A 700-litre flood of water that forced a Qantas plane to turn back to Los Angeles mid-flight may have been caused by the mops used to clean the aircraft.
An investigation into the “lakes on a plane” incident on QF94 has found the crew were advised that there was no immediate concern for safety when a water pipe burst shortly after it departed for Melbourne on July 2.
The water had leaked from a loose pipe coupling in the business class galley and a small amount of water also leaked from the same coupling on a replacement aircraft when it was inspected before take-off the following day.
Subsequent inspections found rope-style mops used by cleaners may have contributed to the coupling that joined the water pipe coming undone.
Strands of the mops were found tangled in brackets, the Air Safety Transport Bureau investigation found.

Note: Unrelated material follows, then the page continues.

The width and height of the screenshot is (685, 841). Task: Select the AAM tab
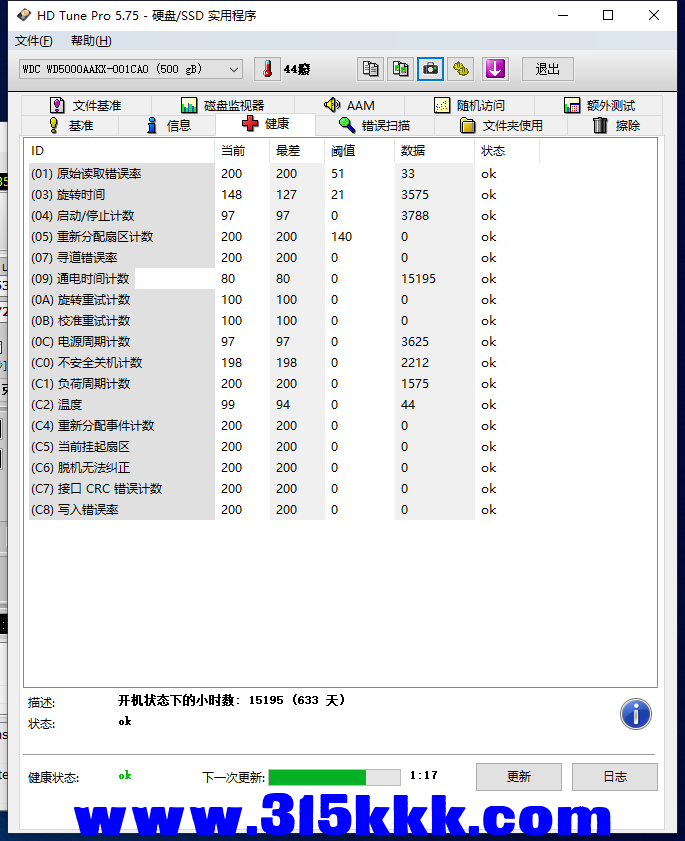click(x=349, y=105)
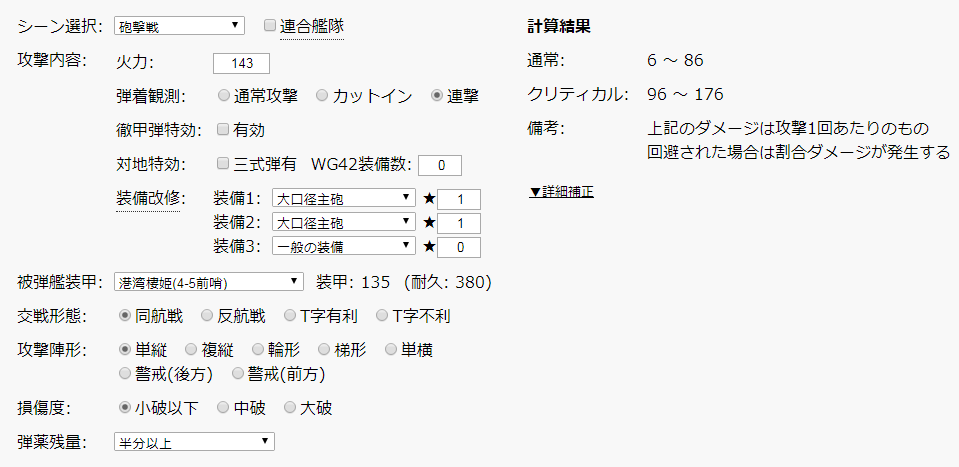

“There was evidence that the rope-style mops used by cleaners may have contributed to the coupling coming undone,” its report released on Wednesday said.
Fuel was jettisoned as the Airbus A380 made its approach to Los Angeles, reducing the overall landing weight to 445 tonnes, but the plane still came in “above the maximum landing weight of 391 tonnes”.
“The flight crew then prepared to conduct an overweight landing,” the ATSB said.
Civil Aviation Safety Authority regulations allow for overweight landings in “non-normal situations”.
“As the aircraft commenced descent, a cabin crew member advised the flight crew that the leaked water was moving forwards in the aircraft. The flight crew then conducted a slow speed descent to keep the water stabilised and prevent it flowing forwards,” the ATSB said.
The aircraft landed without further incident.
An indicator panel showed about 40 per cent of the plane’s potable water remained and “about 700L of water had leaked into the cabin”.
A fleet-wide inspection of all Qantas A380 aircraft was carried out and preventative action taken on all similar galley installations, including introducing sponge style mops in an effort to prevent similar incidents.
The aircraft manufacturer is working on providing a permanent solution.
But the ATSB also said ground staff contacted as the drama unfolded had advised the water would drain towards the bilges and away from the aircraft’s main electronic systems located at the front of the plane, and there was “no immediate concern for the safety of the aircraft”.
“The crew did not receive any electronic centralised aircraft monitor indications or warnings.”
The 14-hour flight was aborted after it was decided that it was “untenable” to continue as no water was available for toilets or basins.
“Leakage of that quantity of water had not occurred previously and the eventual impact of the water on the aircraft was unknown.”
The ATSB praised the actions of the crew aboard QF 94, saying the incident was “an excellent example of effective crew resource management techniques” when faced with an abnormal and unusual situation.